Kısa görev: Mersin gezisini anlatan metinden, "Mersin Valiliği’nin daveti" ifadesiyle başlayıp "ilk kıvılcımları başlamıştı." ifadesi de dahil olmak üzere o ifadeye kadar uzanan bölümü hiçbir değişiklik yapmadan verin.

Verilen metin:
▶

Selçuklu Fotoğraf Sanatı Derneği

 

 

MERSİN GEZİSİ
2 - 3 Mayıs 2009

 

Mersin Valiliği’nin daveti üzerine yaptığımız gezinin heyecanını, dernekte bir gün önceden, toplanma yeri ve zamanı kararlaştırılırken yaşamaya başlamıştık bile. Yolların çağırısına kulak veren FOTOSEL ekibi içinde, ilk defa bu heyecanı tadacak arkadaşlarımızın da olması bizleri oldukça sevindirdi. Fotoğraf eğitim kursunu bitiren Ayşe, Bahar, Mehmet ve Özgür ilk defa çekim gezisine çıkacaklardı. İşte onlarda da fotoğraf çekme heyecanın ilk kıvılcımları başlamıştı.

◀

Çıkarılan bilgiler:
▶

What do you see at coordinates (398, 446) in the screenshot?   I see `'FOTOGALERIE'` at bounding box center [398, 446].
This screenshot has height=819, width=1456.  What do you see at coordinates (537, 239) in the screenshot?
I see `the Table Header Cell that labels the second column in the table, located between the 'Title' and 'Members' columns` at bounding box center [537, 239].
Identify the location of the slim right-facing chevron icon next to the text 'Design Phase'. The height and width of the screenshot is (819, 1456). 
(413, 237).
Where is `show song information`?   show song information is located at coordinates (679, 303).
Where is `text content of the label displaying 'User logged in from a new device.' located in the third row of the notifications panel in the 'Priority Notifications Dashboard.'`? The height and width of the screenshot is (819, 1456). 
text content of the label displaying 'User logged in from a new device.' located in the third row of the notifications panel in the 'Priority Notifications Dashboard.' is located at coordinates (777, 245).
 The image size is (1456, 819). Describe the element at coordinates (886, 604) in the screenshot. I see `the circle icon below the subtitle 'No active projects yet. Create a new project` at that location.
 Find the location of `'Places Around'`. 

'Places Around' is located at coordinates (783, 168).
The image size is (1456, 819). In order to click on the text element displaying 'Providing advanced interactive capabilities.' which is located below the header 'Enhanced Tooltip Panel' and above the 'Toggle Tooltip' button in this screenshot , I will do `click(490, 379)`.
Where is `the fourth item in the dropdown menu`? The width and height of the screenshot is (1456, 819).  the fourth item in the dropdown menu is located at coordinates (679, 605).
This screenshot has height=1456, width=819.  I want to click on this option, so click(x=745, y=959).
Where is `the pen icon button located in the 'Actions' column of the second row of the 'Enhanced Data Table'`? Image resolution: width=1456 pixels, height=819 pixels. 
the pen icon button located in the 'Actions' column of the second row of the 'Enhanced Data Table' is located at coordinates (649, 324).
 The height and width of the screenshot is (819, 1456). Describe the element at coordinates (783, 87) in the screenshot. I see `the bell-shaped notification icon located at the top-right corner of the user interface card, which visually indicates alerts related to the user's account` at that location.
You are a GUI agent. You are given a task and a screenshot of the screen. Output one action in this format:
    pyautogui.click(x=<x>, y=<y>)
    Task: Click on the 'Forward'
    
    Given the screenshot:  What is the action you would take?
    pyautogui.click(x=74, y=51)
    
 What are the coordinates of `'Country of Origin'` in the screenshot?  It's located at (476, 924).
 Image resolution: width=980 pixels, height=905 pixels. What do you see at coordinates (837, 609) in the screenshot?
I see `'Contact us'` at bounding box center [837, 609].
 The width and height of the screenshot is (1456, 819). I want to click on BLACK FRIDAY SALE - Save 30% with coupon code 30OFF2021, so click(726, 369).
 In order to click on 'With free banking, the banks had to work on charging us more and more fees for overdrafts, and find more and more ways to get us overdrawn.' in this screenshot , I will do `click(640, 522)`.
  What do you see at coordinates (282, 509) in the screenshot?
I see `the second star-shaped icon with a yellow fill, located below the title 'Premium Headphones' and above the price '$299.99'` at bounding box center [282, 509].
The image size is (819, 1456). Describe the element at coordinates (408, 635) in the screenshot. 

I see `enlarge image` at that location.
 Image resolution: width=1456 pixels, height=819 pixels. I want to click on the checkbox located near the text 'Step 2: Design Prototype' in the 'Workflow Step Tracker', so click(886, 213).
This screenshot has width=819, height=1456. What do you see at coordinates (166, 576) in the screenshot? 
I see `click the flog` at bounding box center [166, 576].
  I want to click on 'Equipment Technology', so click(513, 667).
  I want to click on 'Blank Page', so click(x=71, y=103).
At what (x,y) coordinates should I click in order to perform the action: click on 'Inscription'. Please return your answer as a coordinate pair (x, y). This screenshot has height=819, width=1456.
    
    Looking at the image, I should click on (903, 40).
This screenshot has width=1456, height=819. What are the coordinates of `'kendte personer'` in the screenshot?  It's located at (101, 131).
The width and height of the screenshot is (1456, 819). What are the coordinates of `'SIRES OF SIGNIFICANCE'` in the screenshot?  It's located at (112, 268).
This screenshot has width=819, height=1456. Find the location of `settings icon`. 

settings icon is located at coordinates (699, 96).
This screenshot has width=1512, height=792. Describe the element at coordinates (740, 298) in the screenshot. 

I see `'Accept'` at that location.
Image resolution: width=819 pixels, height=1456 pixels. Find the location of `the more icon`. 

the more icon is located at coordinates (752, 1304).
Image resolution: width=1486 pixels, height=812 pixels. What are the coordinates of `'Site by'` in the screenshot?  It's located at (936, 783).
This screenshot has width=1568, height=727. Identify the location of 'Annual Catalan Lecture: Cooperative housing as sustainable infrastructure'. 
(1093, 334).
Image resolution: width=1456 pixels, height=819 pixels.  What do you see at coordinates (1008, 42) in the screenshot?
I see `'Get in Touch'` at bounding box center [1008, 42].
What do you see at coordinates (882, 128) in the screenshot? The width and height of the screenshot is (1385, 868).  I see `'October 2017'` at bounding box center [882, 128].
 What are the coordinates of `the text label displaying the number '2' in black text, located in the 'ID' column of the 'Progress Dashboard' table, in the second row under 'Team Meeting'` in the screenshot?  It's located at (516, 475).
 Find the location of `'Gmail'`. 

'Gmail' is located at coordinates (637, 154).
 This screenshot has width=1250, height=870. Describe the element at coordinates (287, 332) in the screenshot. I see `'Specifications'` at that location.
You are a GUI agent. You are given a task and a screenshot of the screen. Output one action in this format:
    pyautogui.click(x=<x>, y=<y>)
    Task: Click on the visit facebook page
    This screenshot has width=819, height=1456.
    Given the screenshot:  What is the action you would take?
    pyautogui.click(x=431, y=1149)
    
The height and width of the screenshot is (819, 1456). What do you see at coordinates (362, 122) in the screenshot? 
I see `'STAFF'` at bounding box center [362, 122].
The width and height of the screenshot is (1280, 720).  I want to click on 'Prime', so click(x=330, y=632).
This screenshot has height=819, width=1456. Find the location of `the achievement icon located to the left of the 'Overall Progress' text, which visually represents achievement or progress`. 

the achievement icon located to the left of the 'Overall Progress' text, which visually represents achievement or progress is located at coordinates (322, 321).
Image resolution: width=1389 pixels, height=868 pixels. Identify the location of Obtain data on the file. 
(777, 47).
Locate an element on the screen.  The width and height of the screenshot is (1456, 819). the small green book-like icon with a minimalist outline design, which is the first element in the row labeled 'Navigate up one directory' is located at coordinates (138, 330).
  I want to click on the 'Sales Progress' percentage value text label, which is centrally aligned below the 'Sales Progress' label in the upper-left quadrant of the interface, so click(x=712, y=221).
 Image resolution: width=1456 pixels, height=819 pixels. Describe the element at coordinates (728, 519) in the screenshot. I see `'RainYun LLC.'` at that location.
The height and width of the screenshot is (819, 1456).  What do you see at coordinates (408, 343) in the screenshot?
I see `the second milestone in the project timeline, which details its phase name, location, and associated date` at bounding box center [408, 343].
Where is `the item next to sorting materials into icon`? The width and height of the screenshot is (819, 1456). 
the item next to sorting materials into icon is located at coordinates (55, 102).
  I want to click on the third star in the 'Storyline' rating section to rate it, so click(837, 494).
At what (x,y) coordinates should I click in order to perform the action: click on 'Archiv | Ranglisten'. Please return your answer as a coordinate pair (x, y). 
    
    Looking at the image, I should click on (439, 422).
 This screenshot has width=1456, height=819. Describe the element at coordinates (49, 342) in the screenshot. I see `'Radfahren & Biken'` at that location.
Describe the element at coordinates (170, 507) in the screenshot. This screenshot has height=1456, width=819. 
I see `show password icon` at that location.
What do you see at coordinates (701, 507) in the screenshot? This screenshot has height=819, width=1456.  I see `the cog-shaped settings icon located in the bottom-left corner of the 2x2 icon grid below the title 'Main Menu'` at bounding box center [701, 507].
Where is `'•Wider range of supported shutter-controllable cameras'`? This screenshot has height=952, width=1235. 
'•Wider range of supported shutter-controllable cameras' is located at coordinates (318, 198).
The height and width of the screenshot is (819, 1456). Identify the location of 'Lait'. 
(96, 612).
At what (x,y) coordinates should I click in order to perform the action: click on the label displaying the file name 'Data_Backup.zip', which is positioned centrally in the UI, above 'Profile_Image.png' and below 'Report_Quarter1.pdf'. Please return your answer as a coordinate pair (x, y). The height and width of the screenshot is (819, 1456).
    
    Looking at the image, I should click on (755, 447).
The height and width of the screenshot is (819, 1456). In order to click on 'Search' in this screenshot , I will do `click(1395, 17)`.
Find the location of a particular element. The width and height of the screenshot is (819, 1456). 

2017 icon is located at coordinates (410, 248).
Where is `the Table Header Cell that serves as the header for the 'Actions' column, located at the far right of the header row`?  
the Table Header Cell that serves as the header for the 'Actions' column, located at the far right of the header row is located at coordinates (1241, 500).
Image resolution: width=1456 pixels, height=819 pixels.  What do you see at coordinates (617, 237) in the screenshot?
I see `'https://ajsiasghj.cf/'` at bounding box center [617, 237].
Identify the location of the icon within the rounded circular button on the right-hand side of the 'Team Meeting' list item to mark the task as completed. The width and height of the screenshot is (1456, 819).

◀

Alıştırma çözümü:
Mersin Valiliği’nin daveti üzerine yaptığımız gezinin heyecanını, dernekte bir gün önceden, toplanma yeri ve zamanı kararlaştırılırken yaşamaya başlamıştık bile. Yolların çağırısına kulak veren FOTOSEL ekibi içinde, ilk defa bu heyecanı tadacak arkadaşlarımızın da olması bizleri oldukça sevindirdi. Fotoğraf eğitim kursunu bitiren Ayşe, Bahar, Mehmet ve Özgür ilk defa çekim gezisine çıkacaklardı. İşte onlarda da fotoğraf çekme heyecanın ilk kıvılcımları başlamıştı.